非営利活動法人「TENOHASHI」の代表をつとめる清野賢司さんは「中流階級が崩壊しているのは確実です」と述べた。

東京の繁華街である池袋では、「TENOHASHI」のボランティアチームによる食料、衣類、寝袋、医療支援を受けようと、約250人が列をなしていた。ボランティアチーム就職活動や行政サービスについても無料で相談を行った。

「すでに苦しんでいた人たちが、新型コロナウイルスに直面していました。彼らはこれまで綱渡りで生活をしてきており、ここでその綱が切れてしまったのです」と清野さんは付け加えた。

専門家らは、この経済的な苦境が昨年末に見られる自殺率の上昇の一因となっている可能性があると警告している。ニッセイ基礎研究所の斎藤太郎氏によると、日本の失業率が1%ポイント上昇すると、年間約3,000人、自殺者が増えるという。

パンデミックにより大きな打撃を受けている産業である小売店、レストラン、ホテルでは短期契約で働く女性が多いため、特に女性は経済的苦境に直面している。

専門家によると、女性は援助を求めたり、食べ物を求めて男性の列に加わるのを躊躇することが多いが、それでも、最近では支援イベントで小さな子供を連れた女性や母親を見かけることが多くなっているという。

清野氏は、彼が支援している人々のうち女性は20%に満たないものの、支援を求めて表に出てきていない女性が「もっと多く」いると考えていると述べた。
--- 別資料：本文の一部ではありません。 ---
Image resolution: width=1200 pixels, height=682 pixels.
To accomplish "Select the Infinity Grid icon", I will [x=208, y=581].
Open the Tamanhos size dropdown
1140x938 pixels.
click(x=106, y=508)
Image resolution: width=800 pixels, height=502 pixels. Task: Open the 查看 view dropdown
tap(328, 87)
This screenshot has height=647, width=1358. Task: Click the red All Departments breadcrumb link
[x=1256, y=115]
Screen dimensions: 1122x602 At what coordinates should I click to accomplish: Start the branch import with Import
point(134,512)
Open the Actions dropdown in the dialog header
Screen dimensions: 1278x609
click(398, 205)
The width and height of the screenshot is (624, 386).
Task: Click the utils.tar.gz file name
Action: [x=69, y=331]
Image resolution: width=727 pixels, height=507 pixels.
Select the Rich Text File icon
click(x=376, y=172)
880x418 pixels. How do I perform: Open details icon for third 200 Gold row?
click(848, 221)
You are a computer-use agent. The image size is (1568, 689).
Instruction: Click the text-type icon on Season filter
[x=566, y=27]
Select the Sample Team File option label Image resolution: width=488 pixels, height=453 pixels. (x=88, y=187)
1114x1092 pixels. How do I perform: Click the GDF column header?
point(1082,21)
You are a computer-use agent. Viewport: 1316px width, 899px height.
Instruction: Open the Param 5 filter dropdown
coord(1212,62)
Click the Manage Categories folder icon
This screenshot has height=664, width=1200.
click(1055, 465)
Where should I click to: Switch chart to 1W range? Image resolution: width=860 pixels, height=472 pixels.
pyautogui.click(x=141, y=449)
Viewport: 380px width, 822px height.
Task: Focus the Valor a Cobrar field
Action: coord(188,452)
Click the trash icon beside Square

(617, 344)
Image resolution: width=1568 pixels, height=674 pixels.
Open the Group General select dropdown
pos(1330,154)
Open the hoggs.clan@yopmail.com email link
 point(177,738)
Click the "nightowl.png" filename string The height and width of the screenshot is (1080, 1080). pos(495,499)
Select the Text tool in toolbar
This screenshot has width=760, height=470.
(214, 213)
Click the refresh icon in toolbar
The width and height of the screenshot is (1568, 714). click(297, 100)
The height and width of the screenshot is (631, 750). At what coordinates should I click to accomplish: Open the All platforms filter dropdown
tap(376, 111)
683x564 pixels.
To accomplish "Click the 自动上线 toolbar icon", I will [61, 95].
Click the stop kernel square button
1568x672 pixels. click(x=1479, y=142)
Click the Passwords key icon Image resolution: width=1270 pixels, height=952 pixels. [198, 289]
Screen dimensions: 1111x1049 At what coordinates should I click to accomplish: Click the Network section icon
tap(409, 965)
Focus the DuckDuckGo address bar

「生活保護を受けていると、子どもが堂々と外で歩けなくなると感じている女性もいます」と清野氏は加えた。

生活保護の申請数が増えているという統計がある中、「自立生活支援センター・もやい」の大西氏は、生活保護受給者であることの恥ずかしさや汚名により、多くの人が支援を求めることに消極的になっていると語った。

「生活保護制度自体に、家族からの援助を優先しなければならないという規則があります。そのため、家族には『あなたの息子さんが生活保護を申請しています』というような通知が届くんです」と大西氏は語った。

「これは日本らしい制度です。誰もが法的に制度を利用する権利を有しています。しかし、社会は必ずしもそれを容認しているわけではありません。」

市民活動家らは、日本の貧困の規模は、他国や多くの先進国における貧困の規模に比べると小規模に見えることを認めている。

しかし、このことは衣食住に苦労している日本の人々にとって、ほとんど意味をなさない。

池袋で支援を受けているある男性は、建設業からの月収が200ドル以下に落ち込んでおり、家賃の支払いのための現金があと1ヶ月分しか残っていないと述べた。

「路上には出たくありません。寒すぎます」と名前を伏せたその男性は語った。